Macronutrient Elements for minerals nutrition


Nitrogen is taken by plants usually in the form of NO2- and NO3- from the soil. Most soils are deficient in nitrogen since this element is easily lost through discharge of nitrate ions or conversion of nitrate ions to volatile N2 by micro-organisms. . Nitrogen is essential to plants because it is a part of numerous organic compounds like amino acids, proteins, coenzymes, nucleic acids, vitamins, alkaloids and chlorophyll. It plays an significant role in protein synthesis, photosynthesis, respiration, growth and other metabolic processes.
Nitrogen deficiency symptoms include general yellowing (chlorosis), especially in mature leaves. Young leaves remain green longer because of soluble forms of nitrogen are transported to them from the older leaves. Plants grown in excess of nitrogen are usually dark green in color with thick foliage and poorly developed root system.


For minerals nutrition phosphorus, absorbed as a monovalent (H2PO4-) or divalent (HPO- -) phosphate ion, is transformed into organic form upon entry into the root or the shoot. It is a constituent of cell membranes, nucleic acids and nucleotides, certain coenzymes (NAD, NADP) and ATP. Its presence in sugar phosphates and coenzymes allows sugars to be metabolised by the plant. It also acts as an energy carrier. In growing plants, phosphorus is largely present in meristematic tissues as intense activity in these regions needs intense energy transformations.
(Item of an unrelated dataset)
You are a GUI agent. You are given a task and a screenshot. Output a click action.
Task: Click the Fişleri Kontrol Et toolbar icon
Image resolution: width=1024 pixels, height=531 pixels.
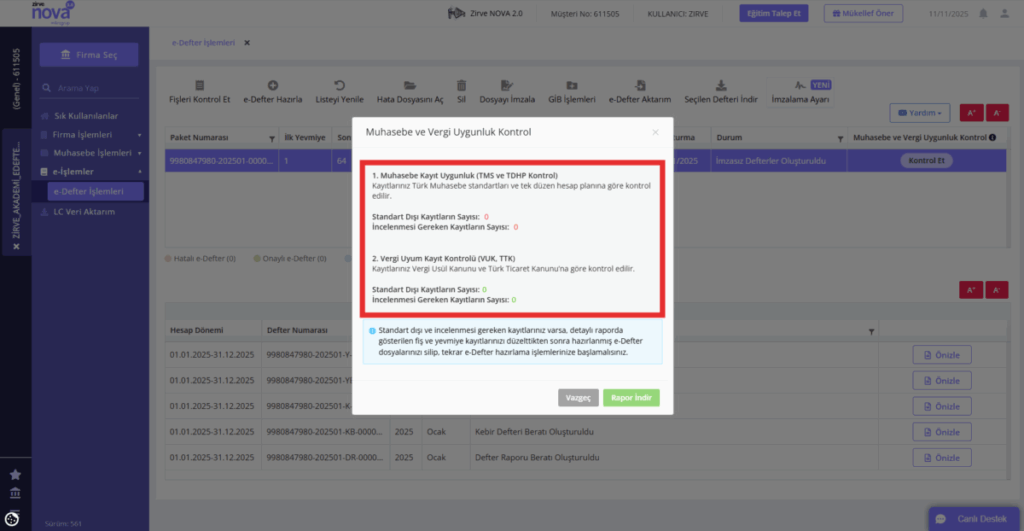click(x=199, y=86)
It also influences nitrogen metabolism in plants.
Deficiencies of phosphorus plants remain stunted and develop a characteristic dark blue-green or purple coloration and dead necrotic areas on various parts. Phosphorus deficiency seriously inhibits protein synthesis and sugars accumulate in vegetative parts. Maturity of phosphorus deficient plants is often delayed.


A large amount of potassium is required for proper growth and development of the plant. It acts as a coenzyme or activator for many enzymes. It helps in determining anion-cation balance and turgidity in cells and is intricate in protein synthesis. It is also involved in the creation of cell membranes and in opening and closing of stomata.
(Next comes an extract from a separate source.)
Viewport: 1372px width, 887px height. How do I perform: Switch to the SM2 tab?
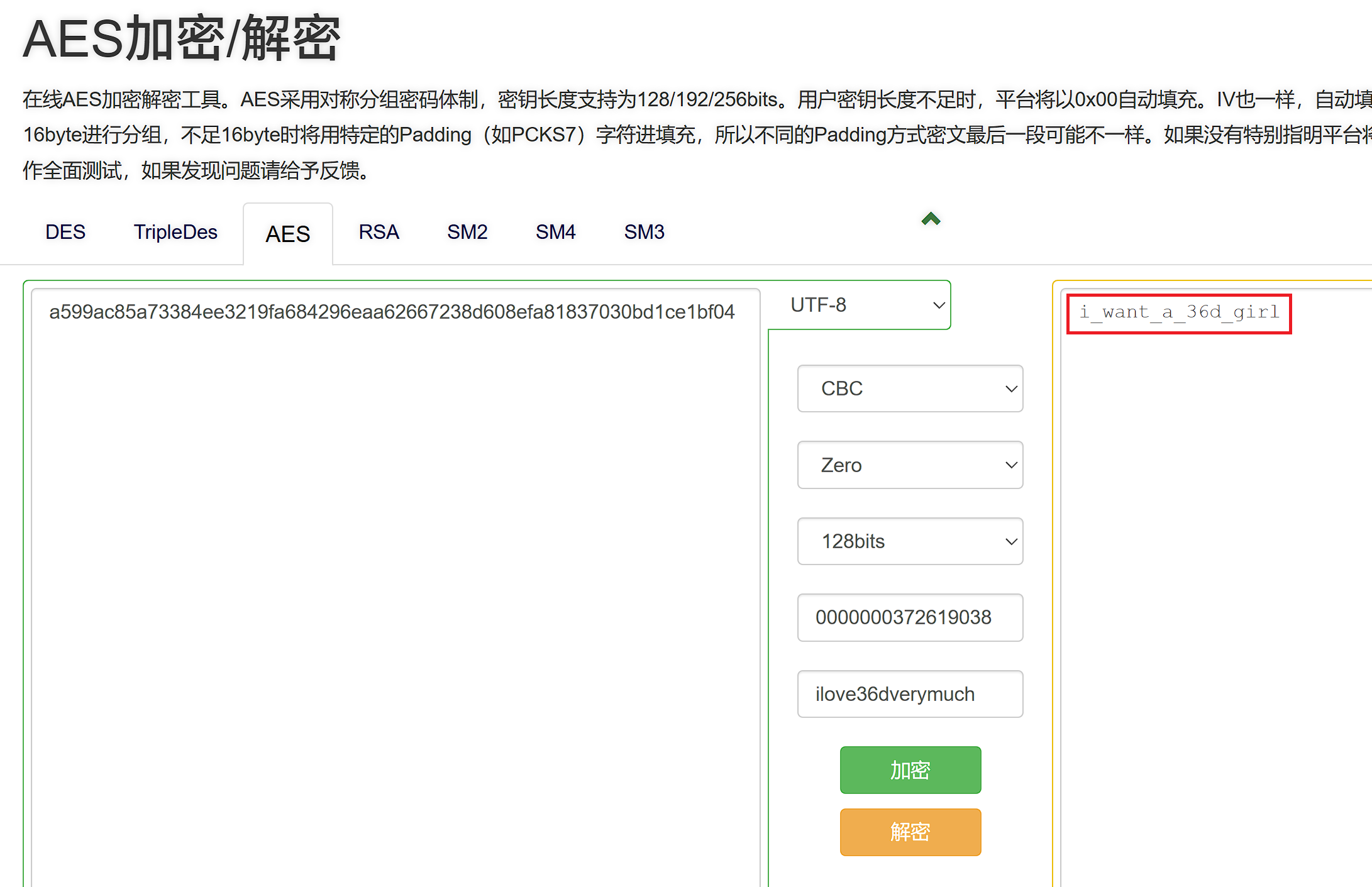[467, 232]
Sulphur a part of minerals nutrition is absorbed as SO4- - ions. Most of the absorbed sulphate is translocate as such to the shoot where it is incorporated into organic compounds like sulphur comprising amino acids. Since sulphur is a constituent of some amino acids, it has indirect role in protein synthesis. Sulphur deficiency indications to breakdown of protein synthesis. Sulphur deficient plants show general yellowing of leaves, first noticed in younger leaves.


Another part of minerals nutrition, Magnesium is present in the soil in water soluble, redeemable, and fixed forms. It plays important role in photosynthesis and carbohydrate metabolism. It is an essential part of chlorophyll molecule. Roots and micro-organisms which lack chlorophyll require magnesium for the activation of numerous essential enzymes. Those enzymes which are known to utilize energy in ATP are activated by magnesium. Magnesium deficiency tempts extensive inter-venial chlorosis and necrotic or purple spots on mature leaves.


Calcium in the soil happens in a non-exchangeable form. It is found in plants mostly inside cell vacuoles as crystals of calcium oxalate. In cell walls, calcium forms relatively insoluble salts by reacting with pectic acids in the middle lamella. . Calcium pectases of the middle lamella cement the primary walls together so that cells of a tissue remain bound to one another. Calcium performs an essential function in minerals nutrition for the synthesis and stability of pectic substances. In higher plants, calcium is needed in low concentrations in membranes to maintain its structure and characteristics of differential permeability. Mitotic divisions, organic acid metabolism and nitrogen metabolism are seriously disturbed due to calcium deficiency.


Iron is a relatively immobile ion and is absorbed both in ferrous and ferric forms. It has a number of important functions in the overall metabolism of plants. It is a vital constituent of ferredoxin and cytochromes and acts as an activator for enzymes catalyzing reactions of chlorophyll synthesis. Iron is also found in enzymes like peroxidases and catalases. Iron-deficient plants are causes lack of minerals nutrition and develop pronounced interveinal chlorosis on younger leaves.